This Article is From Nov 16, 2015

Barack Obama Rules Out US Troops on Ground to Fight Islamic State

Barack Obama Rules Out US Troops on Ground to Fight Islamic State

Barack Obama said the US-led coalition fighting Islamic State in Iraq and Syria would redouble efforts to implement the current strategy rather than moving in a new direction.

BELEK, Turkey: US President Barack Obama on Monday ruled out a shift in strategy in the fight against the Islamic State despite the deadly attacks in Paris last week, saying putting US troops on the ground to combat the group "would be a mistake."
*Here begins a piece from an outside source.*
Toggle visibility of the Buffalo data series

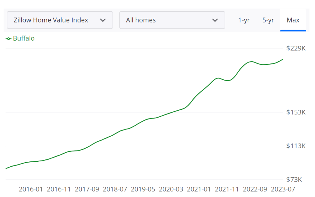point(20,38)
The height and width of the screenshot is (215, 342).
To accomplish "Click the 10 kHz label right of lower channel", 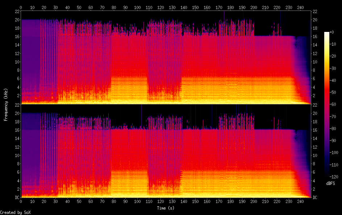I will tap(315, 155).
Obama, speaking after a G20 leaders' summit in Turkey, said the US-led coalition fighting Islamic State in Iraq and Syria would redouble efforts to implement the current strategy rather than moving in a new direction, even as the militants threatened to strike Washington.

"We are going to continue the strategy that has the best chance of working," Obama told a news conference.
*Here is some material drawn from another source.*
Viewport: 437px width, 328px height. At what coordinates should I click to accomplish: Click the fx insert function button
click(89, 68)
"This is not a traditional military opponent. We can retake territory and as long as we keep our troops there we can hold it. But that does not solve the underlying problem of eliminating the dynamics that are producing these kinds of violent, extremist groups," he added.
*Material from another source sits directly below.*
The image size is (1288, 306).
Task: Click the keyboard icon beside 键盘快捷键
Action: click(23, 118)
The US president said avoiding sending American troops into Iraq and Syria to take on Islamic State directly "is not just my view, but the view of my closest military and civilian advisers."

"There will be an intensification of the strategy that we put forward but the strategy that we put forward is the strategy that ultimately is going to work," Obama said.

He said the key was to resolve the political crisis in Syria that has fueled years of civil war and at the same time to reduce the size of territory over which Islamic State holds sway, handing it over to local forces who can hold it and keep the group out over the long term.

"That ultimately is what is going to make a difference and it's going to take time," the US leader said.

Obama said the coordinated attacks that killed 129 people in Paris on Friday were a setback in the fight against Islamic State, but he insisted the US-led coalition was making progress in bringing down the militant group, which overran parts of Syria and Iraq last year.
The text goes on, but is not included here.